- _Selected passage_:
[ros_speech_recognition] Add vosk engine

nakane11 commented 1 year ago

This PR enables vosk engine in speech recognition. More APIs became available after SpeechRecognition==3.9.0. Vosk is a speech recognition toolkit which works offline and supports Japanese.

Sample (tested with PR2)

$ wget https://alphacephei.com/vosk/models/vosk-model-small-ja-0.22.zip -P /tmp
$ unzip /tmp/vosk-model-small-ja-0.22.zip -d /tmp

<launch>
  <arg name="audio_topic" default="/audio" doc="Name of audio topic captured from microphone" />
  <arg name="voice_topic" default="/speech_to_text" doc="Name of text topic of recognized speech" />
  <arg name="n_channel" default="1" doc="Number of channels of audio topic and microphone. '$ pactl list short sinks' to check your hardware" />
  <arg name="depth" default="16" doc="Bit depth of audio topic and microphone. '$ pactl list short sinks' to check your hardware" />
  <arg name="sample_rate" default="16000" doc="Frame rate of audio topic and microphone. '$ pactl list short sinks' to check your hardware"/>
  <arg name="device" default="" doc="Card and device number of microphone (e.g. hw:0,0). you can check card number and device number by '$ arecord -l', then uses hw:[card number],[device number]" />
  <arg name="engine" default="Vosk" doc="Speech to text engine. TTS engine, Google, GoogleCloud, Sphinx, Wit, Bing Houndify, IBM" />
  <arg name="language" default="en-US" doc="Speech to text language. For Japanese, set ja" />
  <arg name="continuous" default="true" doc="If false, /speech_recognition service is published. If true, /speech_to_text topic is published." />
  <arg name="auto_start" default="true" doc="Whether speech_recognition starts automatically or not. This parameter works when continuous is true" />

  <arg name="self_cancellation" default="true" doc="Do not recognize the audio when robot is speaking or not." />
  <arg name="tts_tolerance" default="1.0" doc="Tolerance second for recognizing whether robot is speaking or not" />
  <arg name="tts_action_names" default="['sound_play']" doc="tts action name. these servers outputs are ignored by sound_recognition" />

  <node name="speech_recognition"
        pkg="ros_speech_recognition" type="speech_recognition_node.py"
        respawn="true"
        output="screen">
    <rosparam subst_value="true">
      audio_topic: $(arg audio_topic)
      voice_topic: $(arg voice_topic)
      n_channel: $(arg n_channel)
      depth: $(arg depth)
      sample_rate: $(arg sample_rate)

- _Record excerpts_:
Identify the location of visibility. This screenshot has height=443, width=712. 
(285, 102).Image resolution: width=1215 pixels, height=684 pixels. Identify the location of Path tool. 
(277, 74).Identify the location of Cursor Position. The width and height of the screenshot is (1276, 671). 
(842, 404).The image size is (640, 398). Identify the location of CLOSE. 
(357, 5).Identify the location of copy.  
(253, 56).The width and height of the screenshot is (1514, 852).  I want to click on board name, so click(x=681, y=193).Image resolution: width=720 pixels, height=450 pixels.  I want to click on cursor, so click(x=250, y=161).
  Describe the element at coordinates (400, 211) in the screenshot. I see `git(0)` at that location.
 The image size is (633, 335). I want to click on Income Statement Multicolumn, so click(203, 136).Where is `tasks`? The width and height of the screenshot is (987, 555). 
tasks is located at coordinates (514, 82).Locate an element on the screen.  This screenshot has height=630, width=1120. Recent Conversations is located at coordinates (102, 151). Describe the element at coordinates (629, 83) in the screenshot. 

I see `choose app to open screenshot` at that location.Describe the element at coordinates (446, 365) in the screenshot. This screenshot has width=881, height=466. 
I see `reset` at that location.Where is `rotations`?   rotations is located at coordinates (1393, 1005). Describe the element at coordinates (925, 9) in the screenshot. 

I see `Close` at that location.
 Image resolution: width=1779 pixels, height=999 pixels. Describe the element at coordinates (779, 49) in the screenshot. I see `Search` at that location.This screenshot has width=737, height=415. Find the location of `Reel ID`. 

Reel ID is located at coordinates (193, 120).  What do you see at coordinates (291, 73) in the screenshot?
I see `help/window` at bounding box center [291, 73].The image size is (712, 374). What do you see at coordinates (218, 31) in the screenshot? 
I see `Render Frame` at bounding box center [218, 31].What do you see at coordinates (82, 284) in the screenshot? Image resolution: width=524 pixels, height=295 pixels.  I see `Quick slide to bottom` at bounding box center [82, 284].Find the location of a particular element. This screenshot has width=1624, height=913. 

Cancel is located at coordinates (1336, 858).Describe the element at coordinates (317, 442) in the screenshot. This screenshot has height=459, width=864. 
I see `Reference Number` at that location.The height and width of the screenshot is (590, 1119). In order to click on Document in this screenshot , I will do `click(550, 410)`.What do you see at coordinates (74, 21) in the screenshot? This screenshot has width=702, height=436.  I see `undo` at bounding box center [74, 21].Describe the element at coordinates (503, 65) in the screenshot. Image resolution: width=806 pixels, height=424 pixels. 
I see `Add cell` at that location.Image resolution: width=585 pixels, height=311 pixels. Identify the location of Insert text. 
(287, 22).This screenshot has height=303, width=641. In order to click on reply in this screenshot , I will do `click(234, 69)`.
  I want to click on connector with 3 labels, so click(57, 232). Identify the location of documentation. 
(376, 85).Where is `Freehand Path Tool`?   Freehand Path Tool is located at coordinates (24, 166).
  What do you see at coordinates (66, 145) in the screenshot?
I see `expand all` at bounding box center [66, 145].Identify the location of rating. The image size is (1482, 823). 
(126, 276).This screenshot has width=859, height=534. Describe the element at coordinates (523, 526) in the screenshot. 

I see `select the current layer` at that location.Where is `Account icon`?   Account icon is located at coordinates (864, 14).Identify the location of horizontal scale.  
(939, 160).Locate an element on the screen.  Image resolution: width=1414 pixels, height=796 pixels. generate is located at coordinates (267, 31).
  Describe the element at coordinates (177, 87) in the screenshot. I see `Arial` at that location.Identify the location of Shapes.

- _Required work_:
a) In the vosk engine pull request, after which SpeechRecognition version did more APIs become available?
b) Retype the vosk engine pull request from "nakane11 commented 1" to "(tested with PR2)".

- _Solution set_:
a) SpeechRecognition==3.9.0

b)
nakane11 commented 1 year ago

This PR enables vosk engine in speech recognition. More APIs became available after SpeechRecognition==3.9.0. Vosk is a speech recognition toolkit which works offline and supports Japanese.

Sample (tested with PR2)